- Requirement
Retype the records that come next, word for word.

- Data under study
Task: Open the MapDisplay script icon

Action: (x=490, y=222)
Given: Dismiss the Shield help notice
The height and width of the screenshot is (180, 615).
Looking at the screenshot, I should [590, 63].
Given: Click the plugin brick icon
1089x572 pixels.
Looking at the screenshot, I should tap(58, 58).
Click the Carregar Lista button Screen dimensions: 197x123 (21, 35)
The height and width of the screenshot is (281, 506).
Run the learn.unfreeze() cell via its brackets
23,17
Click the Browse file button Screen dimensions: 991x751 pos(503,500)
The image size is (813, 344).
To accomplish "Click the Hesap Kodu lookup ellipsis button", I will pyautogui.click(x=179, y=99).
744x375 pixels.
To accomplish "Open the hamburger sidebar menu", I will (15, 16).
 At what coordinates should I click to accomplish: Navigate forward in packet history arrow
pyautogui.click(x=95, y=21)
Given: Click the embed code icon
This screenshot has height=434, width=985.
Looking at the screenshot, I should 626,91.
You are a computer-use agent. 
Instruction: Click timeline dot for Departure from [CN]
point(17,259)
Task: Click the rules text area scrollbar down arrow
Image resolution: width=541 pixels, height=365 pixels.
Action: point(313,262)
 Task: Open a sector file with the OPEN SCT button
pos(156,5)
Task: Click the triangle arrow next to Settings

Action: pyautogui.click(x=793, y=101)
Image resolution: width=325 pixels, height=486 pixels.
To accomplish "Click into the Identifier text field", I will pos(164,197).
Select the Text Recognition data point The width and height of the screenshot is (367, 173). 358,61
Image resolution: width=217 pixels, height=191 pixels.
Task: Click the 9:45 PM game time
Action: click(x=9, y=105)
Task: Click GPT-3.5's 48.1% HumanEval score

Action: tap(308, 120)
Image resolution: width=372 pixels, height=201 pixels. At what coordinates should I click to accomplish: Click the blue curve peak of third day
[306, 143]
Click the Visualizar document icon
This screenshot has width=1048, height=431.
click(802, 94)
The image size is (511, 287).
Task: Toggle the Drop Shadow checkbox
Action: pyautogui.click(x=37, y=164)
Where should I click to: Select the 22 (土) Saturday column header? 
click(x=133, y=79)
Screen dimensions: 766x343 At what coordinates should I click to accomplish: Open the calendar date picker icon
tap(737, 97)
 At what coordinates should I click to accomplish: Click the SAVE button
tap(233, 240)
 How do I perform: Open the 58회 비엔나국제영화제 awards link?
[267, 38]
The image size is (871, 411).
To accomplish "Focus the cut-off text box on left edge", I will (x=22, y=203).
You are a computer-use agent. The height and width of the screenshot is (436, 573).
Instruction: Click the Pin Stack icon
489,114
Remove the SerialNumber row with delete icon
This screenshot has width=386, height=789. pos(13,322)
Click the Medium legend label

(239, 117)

- Output of the exercise
Task: Open the MapDisplay script icon

Action: (x=490, y=222)
Given: Dismiss the Shield help notice
The height and width of the screenshot is (180, 615).
Looking at the screenshot, I should [590, 63].
Given: Click the plugin brick icon
1089x572 pixels.
Looking at the screenshot, I should tap(58, 58).
Click the Carregar Lista button Screen dimensions: 197x123 (21, 35)
The height and width of the screenshot is (281, 506).
Run the learn.unfreeze() cell via its brackets
23,17
Click the Browse file button Screen dimensions: 991x751 pos(503,500)
The image size is (813, 344).
To accomplish "Click the Hesap Kodu lookup ellipsis button", I will pyautogui.click(x=179, y=99).
744x375 pixels.
To accomplish "Open the hamburger sidebar menu", I will (15, 16).
 At what coordinates should I click to accomplish: Navigate forward in packet history arrow
pyautogui.click(x=95, y=21)
Given: Click the embed code icon
This screenshot has height=434, width=985.
Looking at the screenshot, I should 626,91.
You are a computer-use agent. 
Instruction: Click timeline dot for Departure from [CN]
point(17,259)
Task: Click the rules text area scrollbar down arrow
Image resolution: width=541 pixels, height=365 pixels.
Action: point(313,262)
 Task: Open a sector file with the OPEN SCT button
pos(156,5)
Task: Click the triangle arrow next to Settings

Action: pyautogui.click(x=793, y=101)
Image resolution: width=325 pixels, height=486 pixels.
To accomplish "Click into the Identifier text field", I will pos(164,197).
Select the Text Recognition data point The width and height of the screenshot is (367, 173). 358,61
Image resolution: width=217 pixels, height=191 pixels.
Task: Click the 9:45 PM game time
Action: click(x=9, y=105)
Task: Click GPT-3.5's 48.1% HumanEval score

Action: tap(308, 120)
Image resolution: width=372 pixels, height=201 pixels. At what coordinates should I click to accomplish: Click the blue curve peak of third day
[306, 143]
Click the Visualizar document icon
This screenshot has width=1048, height=431.
click(802, 94)
The image size is (511, 287).
Task: Toggle the Drop Shadow checkbox
Action: pyautogui.click(x=37, y=164)
Where should I click to: Select the 22 (土) Saturday column header? 
click(x=133, y=79)
Screen dimensions: 766x343 At what coordinates should I click to accomplish: Open the calendar date picker icon
tap(737, 97)
 At what coordinates should I click to accomplish: Click the SAVE button
tap(233, 240)
 How do I perform: Open the 58회 비엔나국제영화제 awards link?
[267, 38]
The image size is (871, 411).
To accomplish "Focus the cut-off text box on left edge", I will (x=22, y=203).
You are a computer-use agent. The height and width of the screenshot is (436, 573).
Instruction: Click the Pin Stack icon
489,114
Remove the SerialNumber row with delete icon
This screenshot has width=386, height=789. pos(13,322)
Click the Medium legend label

(239, 117)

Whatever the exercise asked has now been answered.